Could education fights be headed to the courts once again?

After more than 15 years arguing in courts that the city’s public schools are illegally under-funded, a long lawsuit that ended in 2006 in a victory, could the financial crisis and the budget cuts it’s causing pull education advocates back to court? Hard to imagine, but increasingly it does seem possible.

When I talked earlier this week to the Helaine Doran, the deputy director of the group that filed the lawsuit, the Campaign for Fiscal Equity, she was cautious about legal action. “We have no process of like, ‘Oh yes, we’re going back to court immediately,’” she said. “You have to look at the numbers and figure it out.” But there’s growing momentum suggesting court may be a possibility.

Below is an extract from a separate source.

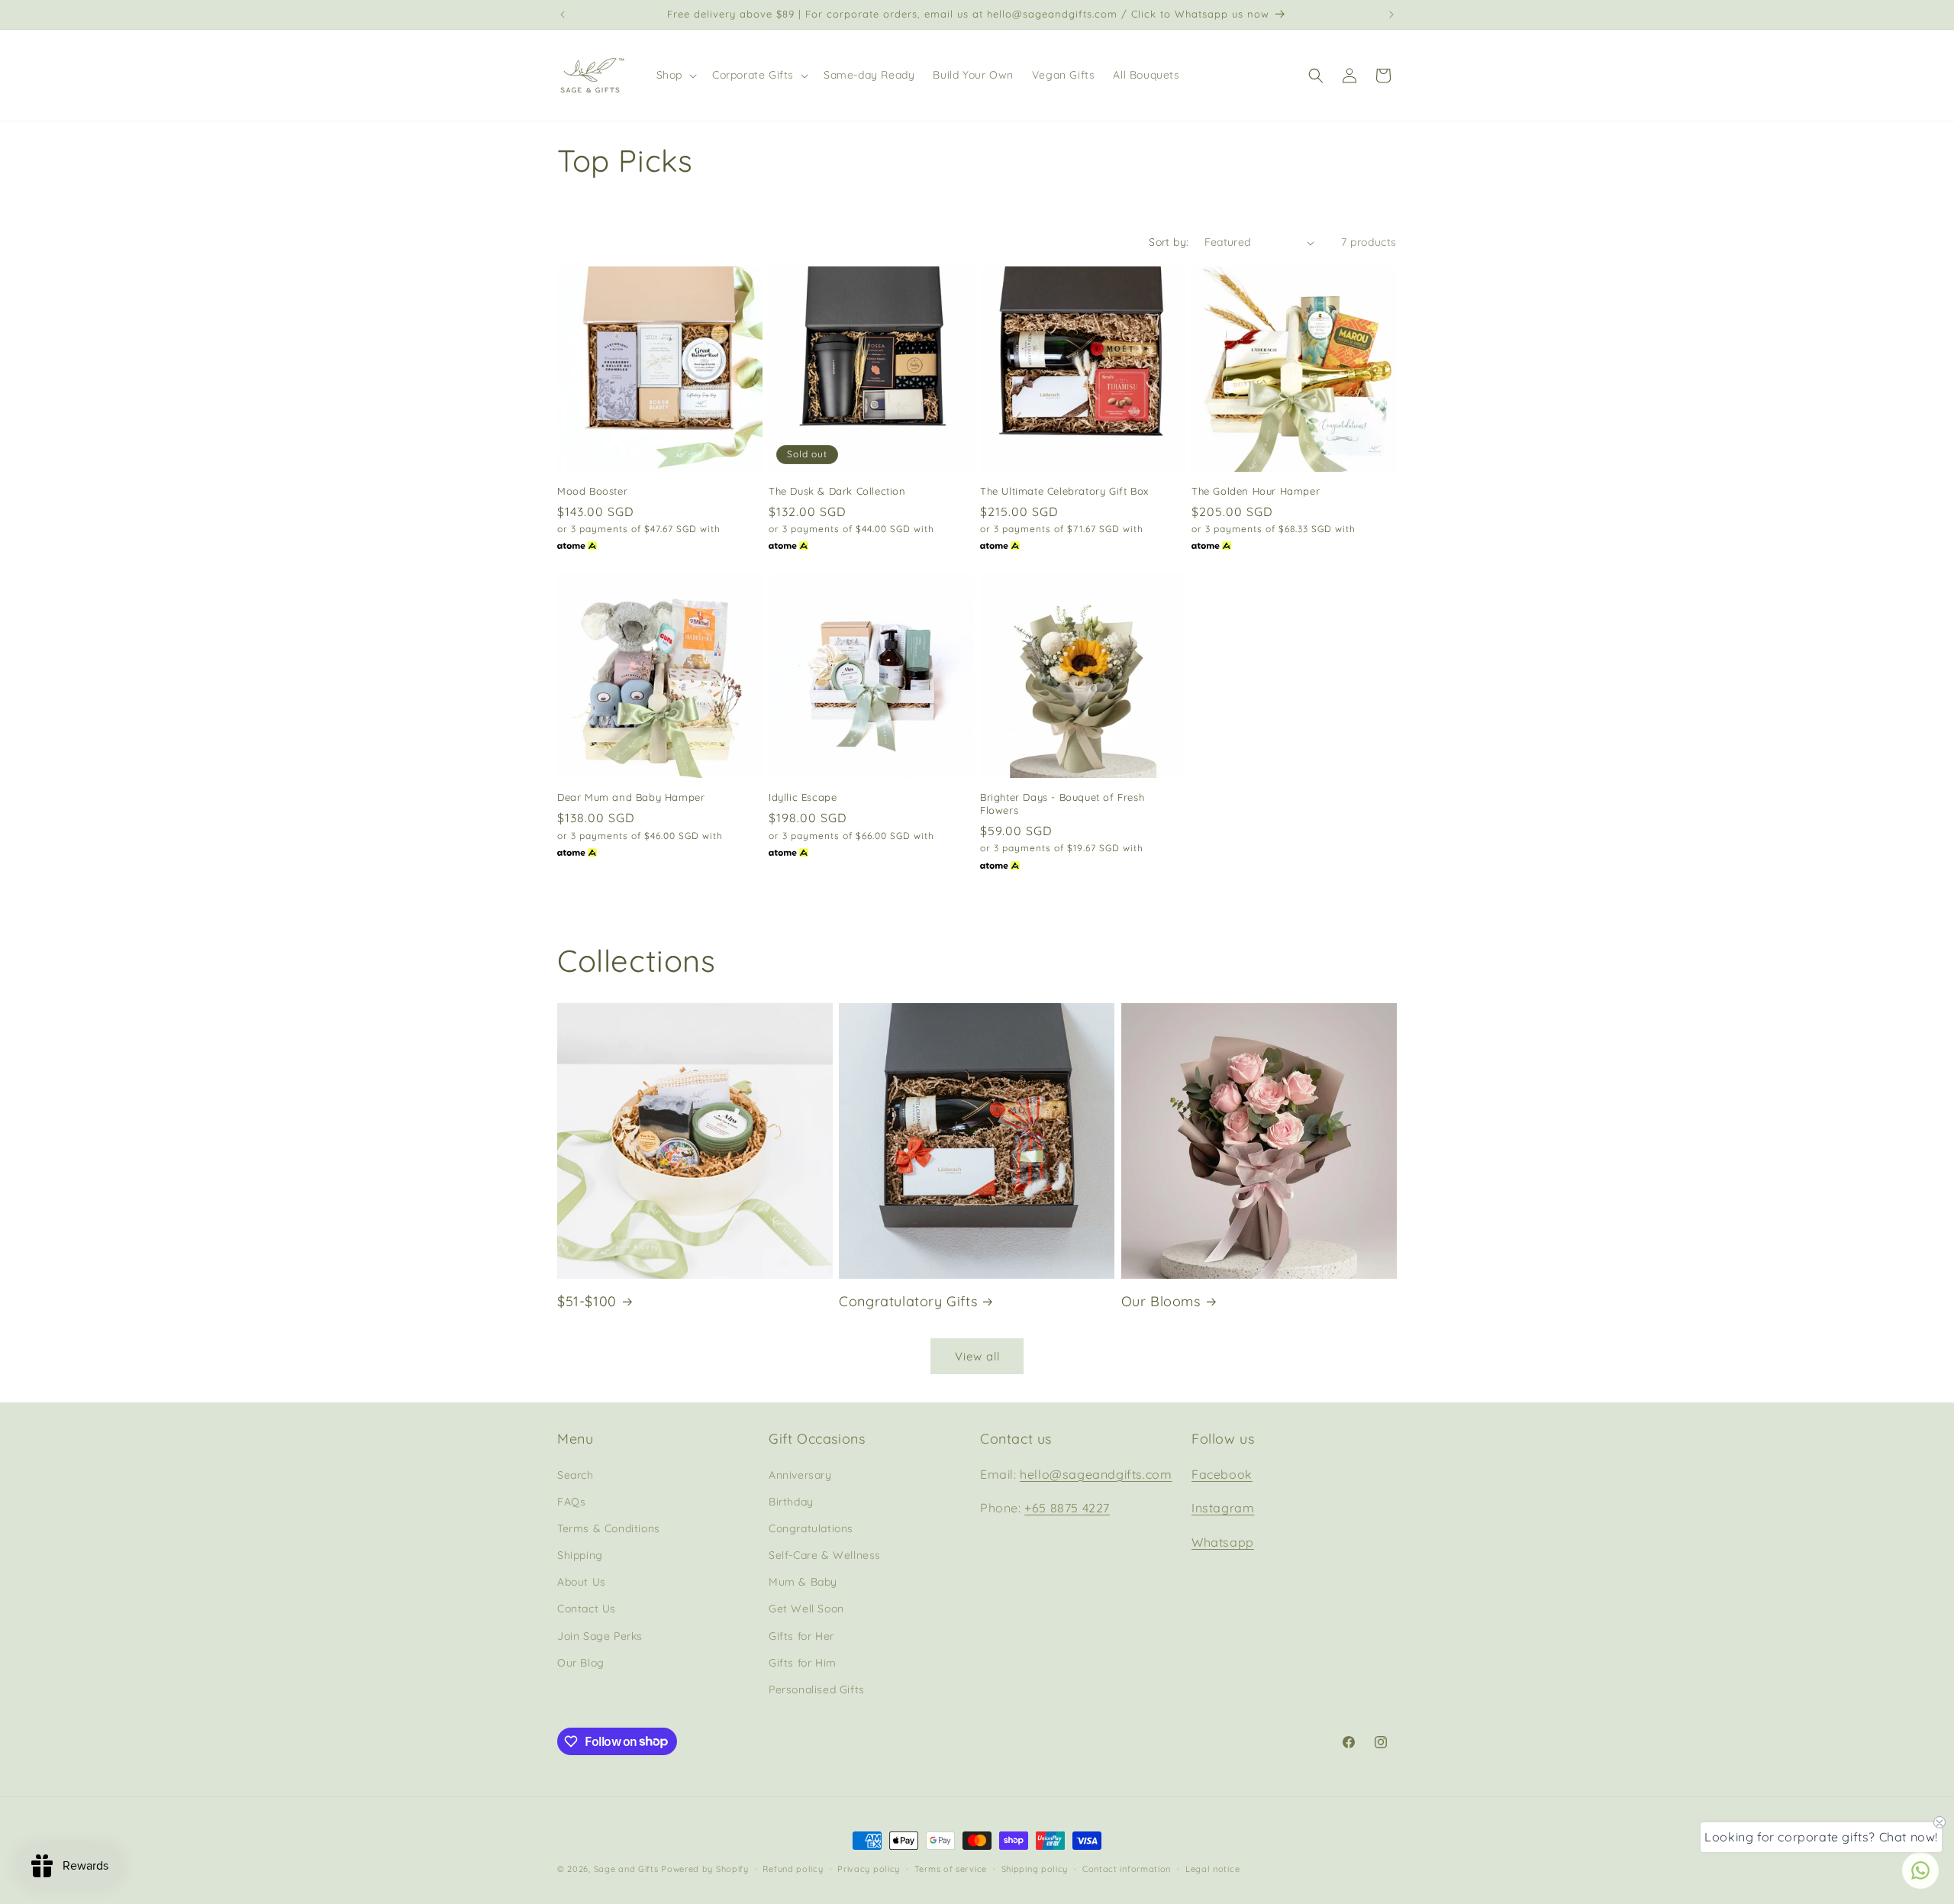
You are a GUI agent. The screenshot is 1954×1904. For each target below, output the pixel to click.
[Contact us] (1920, 1870)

Michael Rebell’s editorial in the Daily News today uses stronger language. Rebell, a Columbia professor who was one of the lead attorneys in the original suit, calls Governor Paterson’s proposed budget, which would cut school funding below this school year’s level, “illegal” and “unconstitutional.” In a sign that he’s serious about follow-through, he also defines what wouldn’t be illegal: Maintaining an increase in funds, but slowing its rate. He says that option is troubling but “does not raise the same constitutional issues.”

Billy Easton, who is the executive director of the campaign’s Albany counterpart, the Alliance for Quality Education, is also making it clear that he thinks Governor Paterson’s budget isn’t just upsetting but illegal. He told me last night, “The increased school funding and the CFE funding is part of law. It’s not a promise. It’s a law pursuant to a court order.”